Another objective of the present disclosure is to provide a wheel orientation structure, which can easily and quickly orient wheels, and is simple and convenient to operate, thereby at least solving one of the above-mentioned problems existing in the prior art.

Another objective of the present disclosure is to provide a wheel orientation structure, which can easily and quickly orient wheels, is convenient to manufacture and assemble, improves the production efficiency, and saves the production cost, thereby at least solving one of the above-mentioned problems existing in the prior art.

Another objective of the present disclosure is to provide a wheel mechanism including a wheel quick-release mechanism and/or a wheel orientation mechanism, thereby solving at least one of the above-mentioned problems existing in the prior art.
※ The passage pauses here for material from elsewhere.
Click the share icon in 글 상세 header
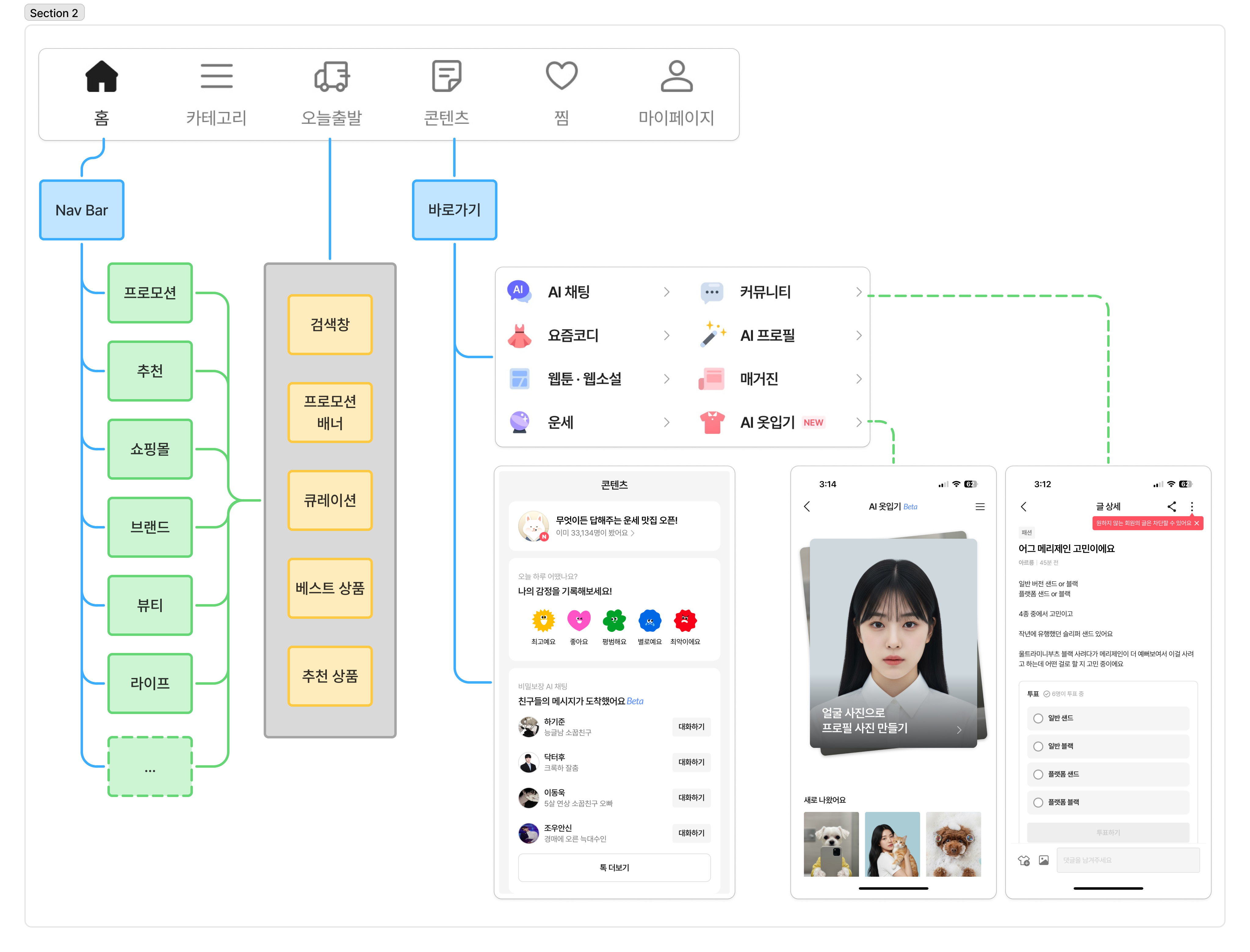1250x952 pixels. point(1171,506)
In order to achieve at least one of the above objectives, the present disclosure provides a wheel mechanism including a wheel quick-release mechanism for detachably installing a wheel seat onto a frame. The wheel quick-release mechanism includes a connecting rod having an end connected with the frame and the other end provided with a snapping portion; a receiving hole arranged in the wheel seat for receiving the connecting rod; an inserting channel arranged in the wheel seat and communicated with the receiving hole; and an operating member movably arranged in the inserting channel and having an operating hole and an elastic abutting portion, wherein the connecting rod penetrates through the operating hole synchronously when received in the receiving hole, and the elastic abutting portion is capable of snapping with and abutting against the inserting channel, the operating member has a locked position in a normal state and a released position in a state under an external force, and in the locked position, the operating member restricts the connecting rod from being disengaged from the receiving hole, and in the released position, the operating member allows the connecting rod to be disengaged from the receiving hole; and a spring acting between the operating member and the wheel seat, and applying an elastic force on the operating member to keep the operating member in the locked position, wherein the elastic abutting portion of the operating member is elastically deformed in a direction transverse to an inserting direction of the operating member, and has a transverse dimension larger than an inlet size of the inserting channel in the normal state, so that the elastic abutting portion is elastically deformed when the operating member enters an inlet of the inserting channel, and is elastically returned when the operating member is inserted into an appropriate position of the inserting channel, and cannot be disengaged from the inserting channel.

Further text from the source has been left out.